Goldman Sachs reported quarterly earnings Wednesday that crushed Wall Street estimates as the bank’s trading business benefited from market volatility caused by the coronavirus pandemic.

For the second quarter, Goldman generated net earnings of $2.42 billion, or $6.26 a share, compared with analysts’ estimates of $3.78 a share. It was Goldman’s biggest earnings outperformance in nearly a decade.

Goldman Sachs CEO David Solomon

Revenue rose 41% to $13.3 billion — the second-highest quarterly revenue ever for the firm — as three of its four divisions posted gains, led by bond trading revenue, which posted a surge of almost 150% to $4.24 billion.

“Our strong financial performance across our client franchises demonstrates the inherent benefits of our diversified business model,” CEO David Solomon said in a news release.

Goldman set aside $1.6 billion for credit losses, up from $937 million in the first quarter, to cover soured loans. The provision was higher than analysts expected but well below those of rival banks with much larger loan books.
○ ○ ○ ○ ○ ○ ○
* THINGS TO DO *
a) Translate this sentence from the Goldman Sachs earnings article into Spanish: "It was Goldman’s biggest earnings outperformance in nearly a decade."
b) Please quote the Goldman Sachs earnings article word for word, beginning at the words that have "Revenue rose 41%" and stopping after "a news release.".
c) Continue the Goldman Sachs earnings article from its last sentence.

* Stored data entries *
○ ○ ○ ○ ○ ○ ○
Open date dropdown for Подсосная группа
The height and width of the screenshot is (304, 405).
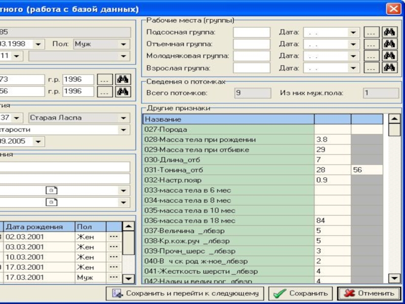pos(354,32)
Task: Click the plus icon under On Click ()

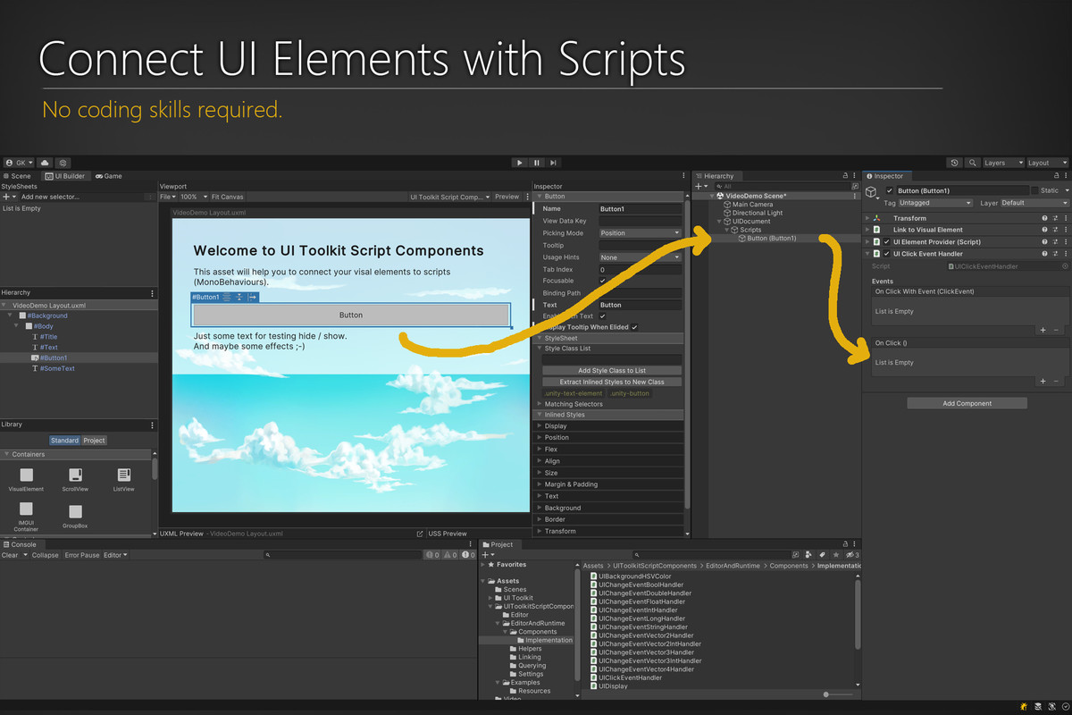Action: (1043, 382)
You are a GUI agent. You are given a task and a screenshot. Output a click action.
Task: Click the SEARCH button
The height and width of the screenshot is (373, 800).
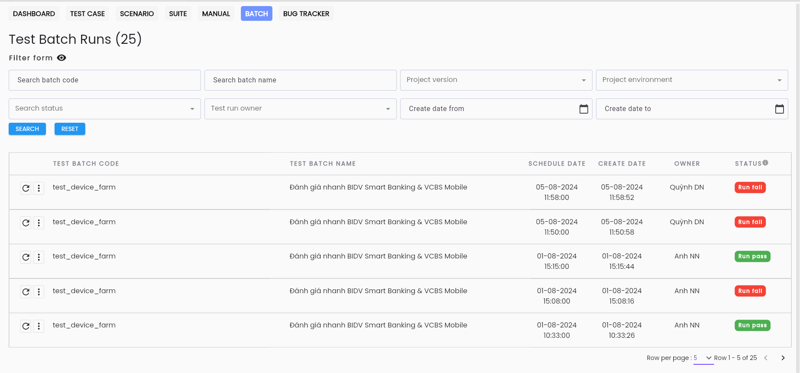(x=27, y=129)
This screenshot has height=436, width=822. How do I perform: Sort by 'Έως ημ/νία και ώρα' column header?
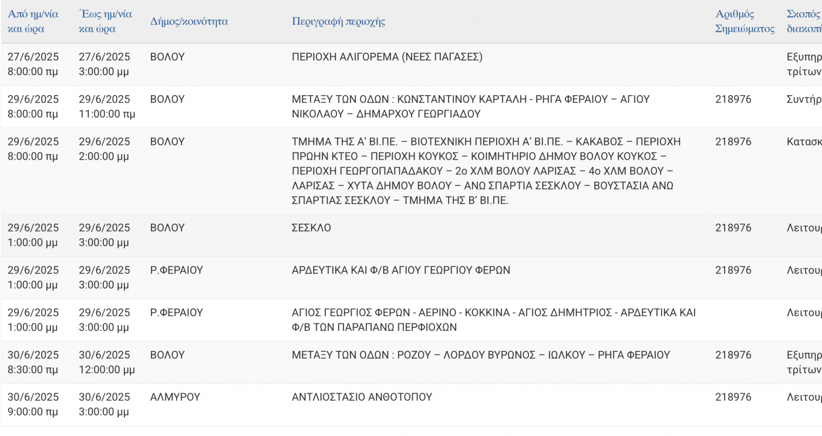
○ ○ ○ ○ ○ ○ ○
* RESPONSES BY ITEM NUMBER *
a) Fue la mayor superación de las previsiones de ganancias de Goldman en casi una década.

b)
Revenue rose 41% to $13.3 billion — the second-highest quarterly revenue ever for the firm — as three of its four divisions posted gains, led by bond trading revenue, which posted a surge of almost 150% to $4.24 billion.

“Our strong financial performance across our client franchises demonstrates the inherent benefits of our diversified business model,” CEO David Solomon said in a news release.

c)
JPMorgan Chase, Citigroup, and Wells Fargo set aside a combined $28 billion in their last quarters to cover expected loan losses.

As CNBC reports, “Of the six biggest banks, Goldman gets the largest share of its revenue from Wall Street activities including trading and investment banking. For the past few years that has been a detriment to the firm, as retail banking fueled by cheap consumer deposits has driven the industry’s record profits.”

“Now, with retail banks setting aside billions of dollars for loan losses tied to the pandemic, Goldman’s model looks like a distinct advantage,” CNBC added.

The firm’s trading division as a whole produced roughly $2.5 billion more in second-quarter revenue than analysts had expected, with investment banking revenue climbing 36% to $2.66 billion.

“We’ve not seen the same level of [trading] activity over the course of the last five or six weeks since the beginning of June,” Solomon told analysts. “But I would say the activity levels over the last five or six weeks, when looked at compared with activity levels in 2019 or 2018, still look pretty active.